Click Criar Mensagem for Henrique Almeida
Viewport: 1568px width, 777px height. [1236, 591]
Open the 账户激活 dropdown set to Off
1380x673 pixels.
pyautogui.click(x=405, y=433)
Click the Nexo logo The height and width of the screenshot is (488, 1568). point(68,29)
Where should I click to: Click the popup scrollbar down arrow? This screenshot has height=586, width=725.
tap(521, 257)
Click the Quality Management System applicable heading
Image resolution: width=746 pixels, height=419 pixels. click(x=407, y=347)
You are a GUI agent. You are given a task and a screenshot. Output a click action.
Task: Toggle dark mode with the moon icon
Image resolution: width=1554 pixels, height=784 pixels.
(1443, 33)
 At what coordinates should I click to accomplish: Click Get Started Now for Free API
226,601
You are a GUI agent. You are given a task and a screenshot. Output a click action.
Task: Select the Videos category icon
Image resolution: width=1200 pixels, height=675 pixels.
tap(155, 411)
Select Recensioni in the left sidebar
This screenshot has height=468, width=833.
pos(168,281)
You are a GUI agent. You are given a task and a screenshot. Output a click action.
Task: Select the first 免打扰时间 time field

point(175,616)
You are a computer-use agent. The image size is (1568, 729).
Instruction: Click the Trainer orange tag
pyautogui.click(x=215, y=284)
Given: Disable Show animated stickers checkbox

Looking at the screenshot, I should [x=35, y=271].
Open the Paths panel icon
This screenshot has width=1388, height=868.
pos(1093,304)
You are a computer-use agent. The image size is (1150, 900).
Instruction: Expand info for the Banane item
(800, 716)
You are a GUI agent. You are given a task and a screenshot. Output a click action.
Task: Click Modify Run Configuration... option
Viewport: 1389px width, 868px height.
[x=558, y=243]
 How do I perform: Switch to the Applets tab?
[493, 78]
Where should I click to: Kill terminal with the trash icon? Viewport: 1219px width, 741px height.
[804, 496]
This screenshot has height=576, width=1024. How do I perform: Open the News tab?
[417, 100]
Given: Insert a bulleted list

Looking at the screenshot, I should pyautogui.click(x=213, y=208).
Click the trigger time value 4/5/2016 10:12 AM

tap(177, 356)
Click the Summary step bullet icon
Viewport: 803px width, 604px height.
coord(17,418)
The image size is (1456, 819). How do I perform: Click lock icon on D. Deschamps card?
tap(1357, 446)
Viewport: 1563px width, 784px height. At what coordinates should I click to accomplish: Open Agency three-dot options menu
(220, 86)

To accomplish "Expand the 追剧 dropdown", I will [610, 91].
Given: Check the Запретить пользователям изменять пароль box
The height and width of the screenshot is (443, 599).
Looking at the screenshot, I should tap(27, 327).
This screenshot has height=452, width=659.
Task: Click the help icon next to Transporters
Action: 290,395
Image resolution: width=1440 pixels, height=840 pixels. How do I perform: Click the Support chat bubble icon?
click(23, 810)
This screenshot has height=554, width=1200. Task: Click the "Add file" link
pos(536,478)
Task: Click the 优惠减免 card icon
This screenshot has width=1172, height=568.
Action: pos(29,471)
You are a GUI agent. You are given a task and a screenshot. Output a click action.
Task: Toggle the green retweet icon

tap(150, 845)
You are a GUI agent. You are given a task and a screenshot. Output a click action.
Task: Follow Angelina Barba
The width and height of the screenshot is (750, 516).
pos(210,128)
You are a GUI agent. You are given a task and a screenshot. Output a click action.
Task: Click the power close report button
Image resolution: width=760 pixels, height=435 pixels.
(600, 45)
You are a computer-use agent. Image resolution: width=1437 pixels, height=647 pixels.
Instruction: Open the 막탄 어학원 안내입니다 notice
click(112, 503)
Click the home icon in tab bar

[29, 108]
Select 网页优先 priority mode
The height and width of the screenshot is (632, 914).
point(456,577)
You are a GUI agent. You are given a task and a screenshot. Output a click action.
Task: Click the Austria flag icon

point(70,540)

§ §

TASK STATEMENT ▸
Output the listing above without altering a single character.

SOLUTION TO THIS PROBLEM ▸
Click Criar Mensagem for Henrique Almeida
Viewport: 1568px width, 777px height. [1236, 591]
Open the 账户激活 dropdown set to Off
1380x673 pixels.
pyautogui.click(x=405, y=433)
Click the Nexo logo The height and width of the screenshot is (488, 1568). point(68,29)
Where should I click to: Click the popup scrollbar down arrow? This screenshot has height=586, width=725.
tap(521, 257)
Click the Quality Management System applicable heading
Image resolution: width=746 pixels, height=419 pixels. click(x=407, y=347)
You are a GUI agent. You are given a task and a screenshot. Output a click action.
Task: Toggle dark mode with the moon icon
Image resolution: width=1554 pixels, height=784 pixels.
(1443, 33)
 At what coordinates should I click to accomplish: Click Get Started Now for Free API
226,601
You are a GUI agent. You are given a task and a screenshot. Output a click action.
Task: Select the Videos category icon
Image resolution: width=1200 pixels, height=675 pixels.
tap(155, 411)
Select Recensioni in the left sidebar
This screenshot has height=468, width=833.
pos(168,281)
You are a GUI agent. You are given a task and a screenshot. Output a click action.
Task: Select the first 免打扰时间 time field

point(175,616)
You are a computer-use agent. The image size is (1568, 729).
Instruction: Click the Trainer orange tag
pyautogui.click(x=215, y=284)
Given: Disable Show animated stickers checkbox

Looking at the screenshot, I should [x=35, y=271].
Open the Paths panel icon
This screenshot has width=1388, height=868.
pos(1093,304)
You are a computer-use agent. The image size is (1150, 900).
Instruction: Expand info for the Banane item
(800, 716)
You are a GUI agent. You are given a task and a screenshot. Output a click action.
Task: Click Modify Run Configuration... option
Viewport: 1389px width, 868px height.
[x=558, y=243]
 How do I perform: Switch to the Applets tab?
[493, 78]
Where should I click to: Kill terminal with the trash icon? Viewport: 1219px width, 741px height.
[804, 496]
This screenshot has height=576, width=1024. How do I perform: Open the News tab?
[417, 100]
Given: Insert a bulleted list

Looking at the screenshot, I should pyautogui.click(x=213, y=208).
Click the trigger time value 4/5/2016 10:12 AM

tap(177, 356)
Click the Summary step bullet icon
Viewport: 803px width, 604px height.
coord(17,418)
The image size is (1456, 819). How do I perform: Click lock icon on D. Deschamps card?
tap(1357, 446)
Viewport: 1563px width, 784px height. At what coordinates should I click to accomplish: Open Agency three-dot options menu
(220, 86)

To accomplish "Expand the 追剧 dropdown", I will [610, 91].
Given: Check the Запретить пользователям изменять пароль box
The height and width of the screenshot is (443, 599).
Looking at the screenshot, I should tap(27, 327).
This screenshot has height=452, width=659.
Task: Click the help icon next to Transporters
Action: 290,395
Image resolution: width=1440 pixels, height=840 pixels. How do I perform: Click the Support chat bubble icon?
click(23, 810)
This screenshot has height=554, width=1200. Task: Click the "Add file" link
pos(536,478)
Task: Click the 优惠减免 card icon
This screenshot has width=1172, height=568.
Action: pos(29,471)
You are a GUI agent. You are given a task and a screenshot. Output a click action.
Task: Toggle the green retweet icon

tap(150, 845)
You are a GUI agent. You are given a task and a screenshot. Output a click action.
Task: Follow Angelina Barba
The width and height of the screenshot is (750, 516).
pos(210,128)
You are a GUI agent. You are given a task and a screenshot. Output a click action.
Task: Click the power close report button
Image resolution: width=760 pixels, height=435 pixels.
(600, 45)
You are a computer-use agent. Image resolution: width=1437 pixels, height=647 pixels.
Instruction: Open the 막탄 어학원 안내입니다 notice
click(112, 503)
Click the home icon in tab bar

[29, 108]
Select 网页优先 priority mode
The height and width of the screenshot is (632, 914).
point(456,577)
You are a GUI agent. You are given a task and a screenshot. Output a click action.
Task: Click the Austria flag icon

point(70,540)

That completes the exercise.